Avec 1815, le temps du retour, texte érudit et stimulant qui vient de paraître à La Découverte, l’universitaire remonte un peu plus loin dans le temps, pour documenter un autre moment clé dans la fixation des débats sur le retour d’objets spoliés : durant cette année 1815, lorsque le Louvre, devenu un « super-musée, comme il n’en existe nulle part dans le monde », finit par être démantelé, pour restituer aux voisins européens les chefs-d’œuvre volés par les armées de Napoléon.

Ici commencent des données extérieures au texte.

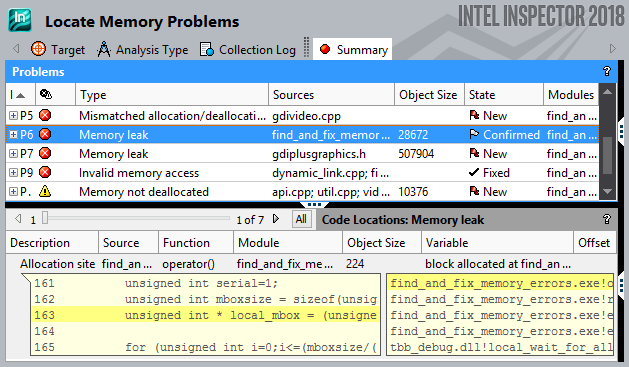629x367 pixels.
Task: Click the Intel Inspector application logo icon
Action: point(20,20)
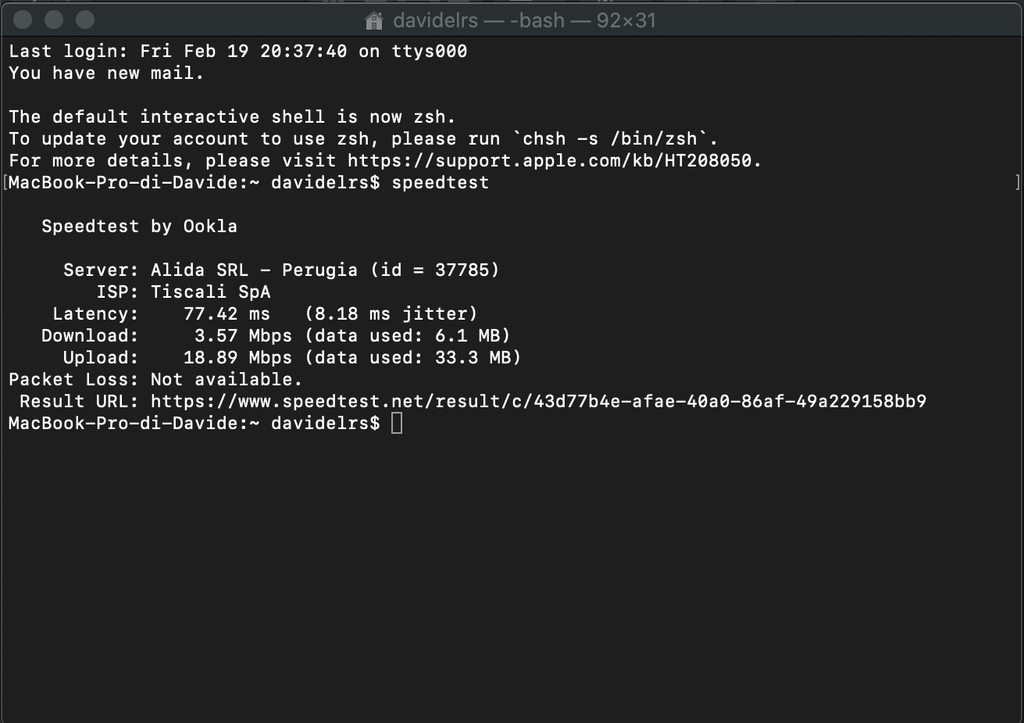Viewport: 1024px width, 723px height.
Task: Open the speedtest.net result URL
Action: [538, 401]
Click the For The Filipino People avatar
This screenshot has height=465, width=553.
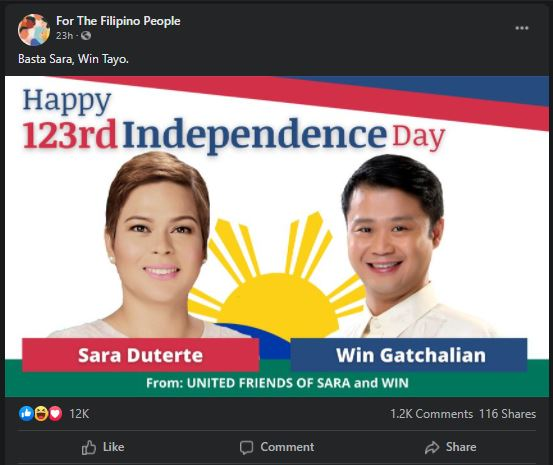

En poste à l’université technique de Berlin depuis 2003, Bénédicte Savoy est d’abord connue du grand public pour avoir corédigé à la demande de l’Élysée, en 2018, avec Felwine Sarr, un rapport sur la restitution du patrimoine culturel africain, qui fait toujours référence sur ce sujet sensible.
Son nouveau livre, adapté d’une série de conférences données en 2024 au Prado de Madrid, entre dans la finesse des argumentations des années 1814 et 1815, alors que l’Empire napoléonien s’effondre. Celles-ci résonnent très fortement avec les crispations, deux siècles plus tard, de certains grands « musées universels » d’aujourd’hui, du Louvre au British Museum. On y discute des manières de retourner les œuvres, des lieux à inventer pour accueillir les objets retrouvés, des façons de les « reconnecter » à leur société d’origine, ou encore de l’urgence à repenser notre rapport aux empires finissants…

Mediapart : Dans la foulée du discours d’Emmanuel Macron fin 2017 à Ouagadougou (Burkina Faso), promettant de restituer des œuvres spoliées aux Africain·es, vous conseilliez d’« aller dans la joie » sur le chemin des restitutions. Où en est-on huit ans après ?
Bénédicte Savoy : Il y a vraiment eu un avant et un après. Un peu comme la chute du mur de Berlin. Auparavant, lorsqu’on leur parlait du sujet colonial, les musées européens étaient en plein déni de réalité. En Allemagne, cela allait jusqu’à dire qu’il n’y avait pas eu de passé colonial allemand, ce qui est une fiction historique.
Aujourd’hui, certains pays ont ouvert les yeux, comme l’Allemagne. D’autres se sont décrispés, comme en France, où il est possible de parler de ces choses, même si cela reste difficile. Et du côté de certains pays anciennement colonisés, sur le continent africain – mais je pense aussi au Cambodge ou à l’Indonésie –, de premières restitutions ont montré que ce retour de choses est possible.
Redoutez-vous que les extrêmes droites fassent des restitutions un élément de leur bataille culturelle ?
C’est l’inquiétude. J’espère que la fenêtre historique ouverte depuis 2018 ne va pas se refermer. En Allemagne, l’Alternative pour l’Allemagne (AfD) s’est déjà emparée du sujet au Bundestag. De manière plus générale, avec la transformation de l’ordre mondial et le retour des impérialismes, le sujet des restitutions paraît moins à l’ordre du jour.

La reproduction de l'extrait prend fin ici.